Prosegue l’iter per la richiesta di iscrizione del caffè espresso napoletano nella lista del Patrimonio culturale immateriale Unesco: la giunta della regione Campania ha provveduto a inviare alla Commissione italiana per l’Unesco il dossier con la candidatura dal titolo “La cultura del caffè espresso napoletano”, il tutto con la firma di Vincenzo De Luca.
Già a dicembre scorso la candidatura del caffè espresso era diventata ufficiale. L’esisto della richiesta lo si saprò solamente a novembre 2020. Intanto l’iter per il riconoscimento, iniziato a marzo 2016 con il deposito del protocollo del dossier di candidatura, va avanti.
In una nota viene spiegato che si tratterebbe del riconoscimento di una significativa tradizione agroalimentare: il caffè in Italia non è solamente una bevanda, ma si tratta di una tradizione cultura, di un rito napoletano che ha dato origine a tradizioni diffuse dappertutto. Nel dossier in questione, oltre a elencare gli elementi tipici di questa tradizione, si è parlato anche di sviluppo sostenibile, di tutela dell’ambiente e della preservazione degli ecosistemi.

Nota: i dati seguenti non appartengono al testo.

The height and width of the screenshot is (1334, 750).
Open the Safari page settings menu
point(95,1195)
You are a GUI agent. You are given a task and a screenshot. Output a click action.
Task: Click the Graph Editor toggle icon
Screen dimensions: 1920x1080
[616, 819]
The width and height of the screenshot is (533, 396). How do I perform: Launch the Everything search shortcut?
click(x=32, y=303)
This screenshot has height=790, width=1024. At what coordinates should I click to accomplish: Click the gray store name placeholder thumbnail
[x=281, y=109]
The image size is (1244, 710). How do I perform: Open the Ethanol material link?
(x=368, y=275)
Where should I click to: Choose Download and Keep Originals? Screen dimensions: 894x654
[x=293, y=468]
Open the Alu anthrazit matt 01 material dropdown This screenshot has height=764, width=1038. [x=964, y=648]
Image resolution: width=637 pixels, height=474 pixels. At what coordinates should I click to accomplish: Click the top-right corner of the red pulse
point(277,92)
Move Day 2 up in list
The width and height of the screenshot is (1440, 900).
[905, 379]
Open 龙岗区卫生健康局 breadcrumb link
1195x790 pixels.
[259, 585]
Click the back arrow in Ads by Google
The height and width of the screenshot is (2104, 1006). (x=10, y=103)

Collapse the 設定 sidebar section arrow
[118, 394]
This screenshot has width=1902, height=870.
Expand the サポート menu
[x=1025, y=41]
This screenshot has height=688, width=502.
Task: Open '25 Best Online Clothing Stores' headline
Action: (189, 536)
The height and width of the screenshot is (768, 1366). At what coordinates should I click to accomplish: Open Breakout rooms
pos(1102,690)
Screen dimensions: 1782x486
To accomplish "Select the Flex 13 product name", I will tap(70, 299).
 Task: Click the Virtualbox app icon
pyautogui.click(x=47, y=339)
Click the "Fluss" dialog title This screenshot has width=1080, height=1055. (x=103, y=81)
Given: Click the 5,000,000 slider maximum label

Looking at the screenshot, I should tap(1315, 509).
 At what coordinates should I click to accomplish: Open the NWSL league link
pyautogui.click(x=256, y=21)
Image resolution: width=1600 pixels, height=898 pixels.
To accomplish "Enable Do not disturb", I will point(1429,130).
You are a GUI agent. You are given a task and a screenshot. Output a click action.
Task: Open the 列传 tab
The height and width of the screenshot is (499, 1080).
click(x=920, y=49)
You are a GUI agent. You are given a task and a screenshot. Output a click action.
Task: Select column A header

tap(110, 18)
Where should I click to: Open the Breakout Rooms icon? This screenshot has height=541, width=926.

Curioso il fatto che a dicembre si parlasse di candidatura del caffè espresso italiano, mentre adesso si citi il caffè espresso napoletano. Già in passato avevamo fornito il nostro parere sul perché la candidatura dell’espresso italiano a Patrimonio Unesco avrebbe poco senso. Ci sono diversi motivi: si va dalla liceità del costo di una tazzina a 1 euro (meno del 10% del valore del caffè rimane ai produttori!, senza considerare i costi vivi di bar e caffetterie: se da quell’euro togliete le spese di acquisto della materia prima, i costi di elettricità e acqua corrente e i costi per pagare il personale, cosa rimane?) al fatto che, ammettiamolo, spesso il caffè espresso preso al bar non è poi tutta questa bontà.
Comunque sia, dopo il riconoscimento Unesco per l’arte del pizzaiuolo napoletano, adesso vedremo se a novembre anche il caffè espresso otterrà il medesimo trattamento.